__PASSAGE TO READ__.
--- Begin ---
Yes jeff now that you are gettin talked down to its not fun huh. How can you try and give people like Lisa and darryl advise. apparently your bar tending days are catching up with you and you are to drunk to realize who you are tryin to give advise to. Lisa is someone your training (i guess you could call it, I would call in rushing), could not hold a candle to . Lisa i am sorry jeff has a dog from your breeding i guess you can't help what happens when they leave your hands Huh Justin? As far as Darryl goes from what i see he is a very proffesional trainer and a very good person. so talk on Jeff or should I say TROLL. And yes Jeff i am over wieght and i am young and my wifes puppy is targeting the arm pits. OHHHHH So bad. but jeff most of us dont live our lives on the pc we TRAIN, something you obviously dont do. cause your always here. The pupstop website says they arent taking appointments there now. What, dont they like you either. Dont make me post a pic of you catching a sleeve dog at the hand and with a half grip. wow some trainer. even if this is the dog you dont put that on a website. 
Hey here is the only pick of jeff working on the net.








grow up Jeff get a life and maybe a women if one can stand you. and your lil shorts


----------



## steve gossmeyer

and one of jeff instructing. Nice shorts buddy


----------



## Jeff Oehlsen

Take the gloves off, I could care less. Authorities on breeding??? Such as???

National decoys??? Like yourself??? I have watched enough of your training to know you are little more than a pumped up personal protection trainer.

You are gonna pull my card?? So that makes you what....president??? I really doubt that you could take anything from me I didn't want to give you.

I find it amusing that you and fatty are attempting to match anything with me. Steve is too big to be a decoy, and you are to afraid. Nice triceps catch.

I have to go to work now, but I can come back later and explain to you why you are so worried about someones comment on the internet that you have to act tough.


----------



## Justin Eimer

Oh NO you Didn't Steve!!![-X 
But... I must admit that's priceless! 
Behave and let's talk about working dogs and not mongrels.


----------



## Jerry Lyda

Helper sucked................
--- End ---
__DATASET EXCERPT__.
--- Begin ---
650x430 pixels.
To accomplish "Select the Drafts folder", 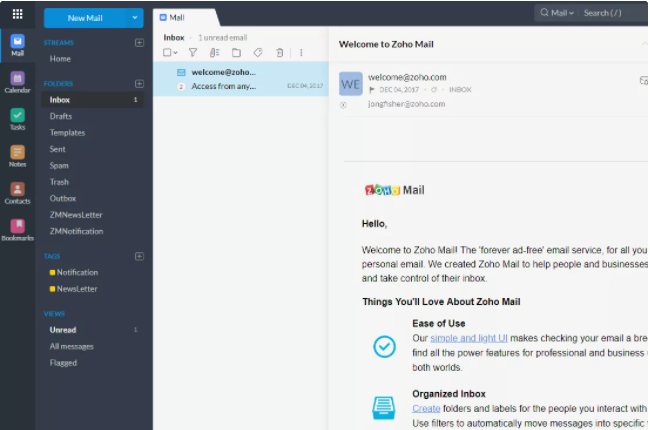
--- End ---
__TASKS TO PERFORM__.
(a) Extract from the forum thread the stretch from "Take the gloves" through "to give you.".
(b) In the forum thread, what is the pupstop website said to state?
(c) List every name that stands as a heading over a post in the forum thread.
The material comes from a source separate from the forum thread.

__RESULTS__.
(a)
Take the gloves off, I could care less. Authorities on breeding??? Such as???

National decoys??? Like yourself??? I have watched enough of your training to know you are little more than a pumped up personal protection trainer.

You are gonna pull my card?? So that makes you what....president??? I really doubt that you could take anything from me I didn't want to give you.

(b) That they aren't taking appointments there now.

(c)
steve gossmeyer
Jeff Oehlsen
Justin Eimer
Jerry Lyda